While fierce battles among warring factions in Syria continue, the Assad regime deliberately targets civilians in rebel-held areas to trigger unrest among pro-opposition Syrians
The Syrian people faced continuous Assad attacks during Eid al-Fitr. At least 68 people were killed by barrel bombs dropped from Syrian army helicopters in the last three days in Aleppo. A report released by the Syrian Network for Human Rights (SNHR) said that 157 people were killed in Syria during Eid al-Fitr between July 17 and July 19. According to the SNHR report, 124 of the casualties were civilians. Anadolu Agency reported that 63 people died in aerial attacks on Monday alone. The percentage of women and children killed was 48 percent, a strong indicator that Assad's forces are deliberately targeting women and children, the report said. According to the SNHR, Assad's forces committed five massacres in three days. The report said that 36 children and 24 women were killed by barrel bombs and air strikes that targeted residential areas in Syria. Also in the attacks, 19 fighters were killed. According to the four-page SNHR report, the Syrian opposition also attacked. The SNHR said that both the Islamic State of Iraq and al-Sham (ISIS) and the al-Nusra Front were responsible for killing civilians. ISIS killed four civilians, including two women and one child. In addition, the al-Nusra Front killed two children, report said.

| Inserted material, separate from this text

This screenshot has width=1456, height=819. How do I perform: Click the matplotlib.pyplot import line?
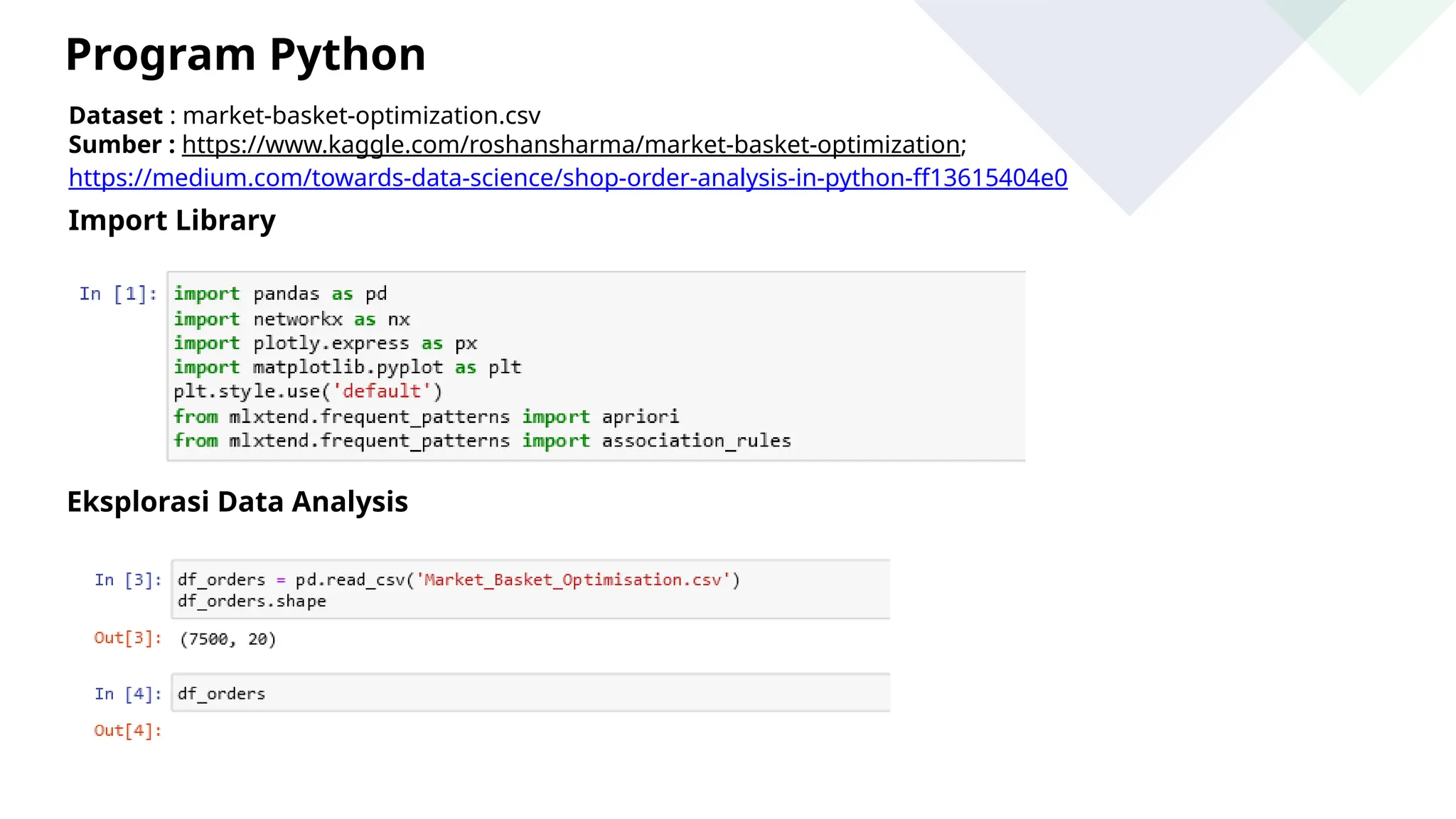click(347, 368)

Moreover, another 12-page report released by the SNHR said that during the last five holy months of Ramadan in Syria, 18,205 Syrian people were killed. According to the report, Assad's forces killed 14,958 civilians, including 1,854 women and 2,048 children (at a rate of 410 children each month). Also, some 114 people are tortured to death each month. The report said that Assad's forces killed 1,921 gunmen, while 796 Syrian people were killed by ISIS, 32 people were killed by the PYD, and 21 people were killed by the al-Nusra Front during Ramadan. The SNHR report said that 350 people were killed by other armed opposition groups.

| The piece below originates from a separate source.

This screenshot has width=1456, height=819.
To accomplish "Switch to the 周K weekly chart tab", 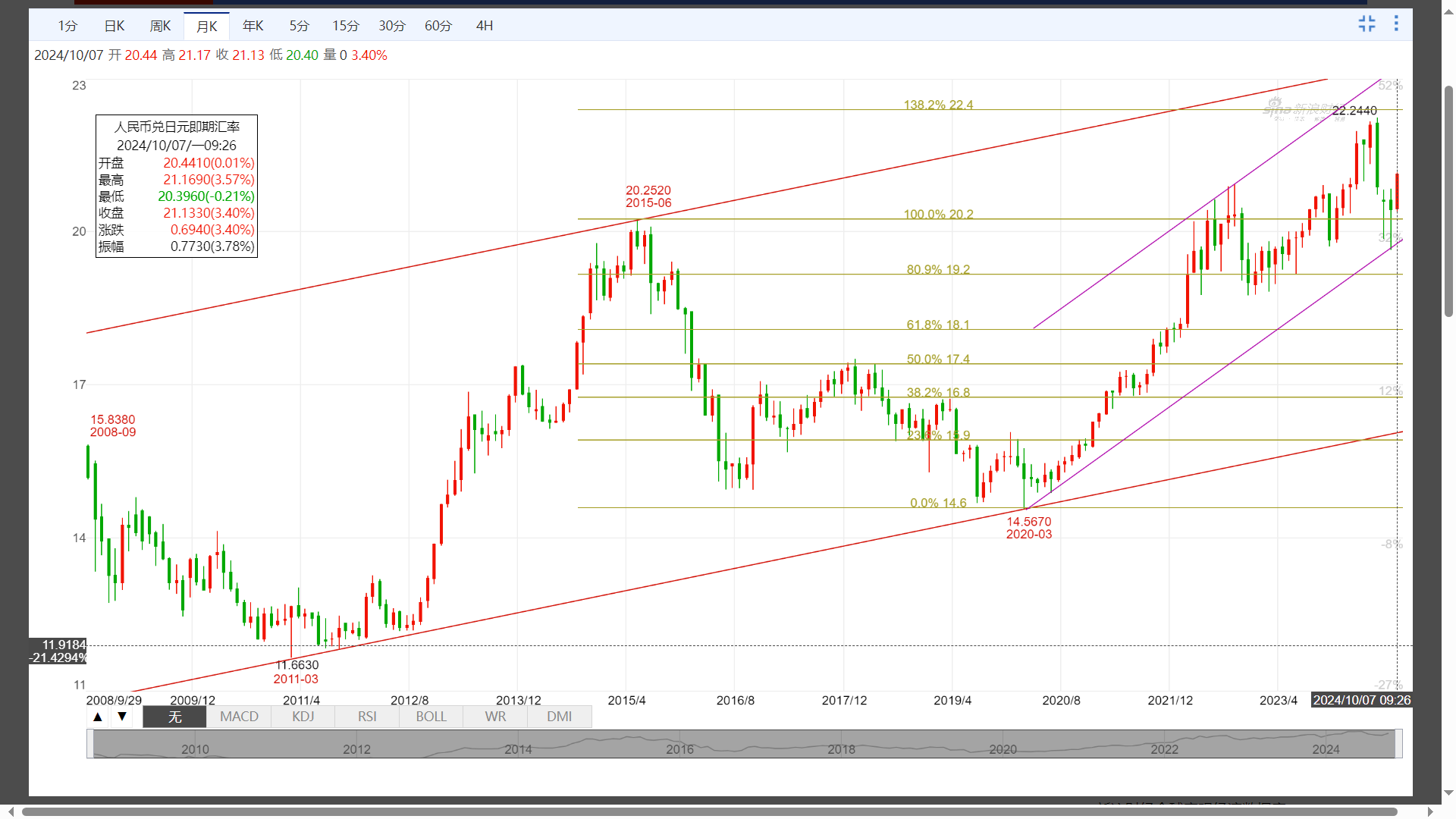I will [x=161, y=26].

The SNHR is a London-based independent organization. The organization consists of about 120 members that work both inside and outside Syria. The SNHR issues daily reports on human rights violations and documented deaths.
As the war continues on almost every street in the city, Aleppo residents are struggling to survive. The Syrian people's biggest fears are sharp shooters and barrel bombs, which regime forces drop randomly on civilians. People cannot go to places like mosques or bazaars out of fear of barrel bombs, as the warplanes drop bombs anywhere a crowd gathers. People who continue to live in war-torn Aleppo cannot run away from the barrel bombs, but they do find different solutions to deal with sharp shooters. They try to avoid sharp shooters by putting buses one on top of the other.
In March 2011, Syrians were emboldened enough to raise their voice against the dictatorship of Bashar Assad. However, the regime's response was not as peaceful as the protests, and the country was subsequently dragged into a deadly civil war after opposition groups took up arms against the government. The Syrian civil war has now entered its fifth year and has caused the deaths of more than 200,000 people with at least 60,000 missing. The war has also displaced nearly 10 million people. While international and regional powers continue endless discussions, reportedly, the Syrian regime continues to use chemical weapons. About 13.6 million people, equivalent to the population of London, have been displaced by conflicts in Syria and Iraq, many without food or shelter, the UN refugee agency said. The 13.6 million include 7.2 million displaced within Syria – an increase from a long-held UN estimate of 6.5 million – as well as 3.3 million Syrian refugees abroad, 1.9 million displaced in Iraq and 190,000 who have left to seek safety. The vast majority of Syrian refugees have fled to Lebanon, Jordan, Iraq and Turkey. Western countries have frequently been criticized by aid agencies and the UN for not opening their borders to Syrian refugees, as the most developed countries have received the least number of refugees.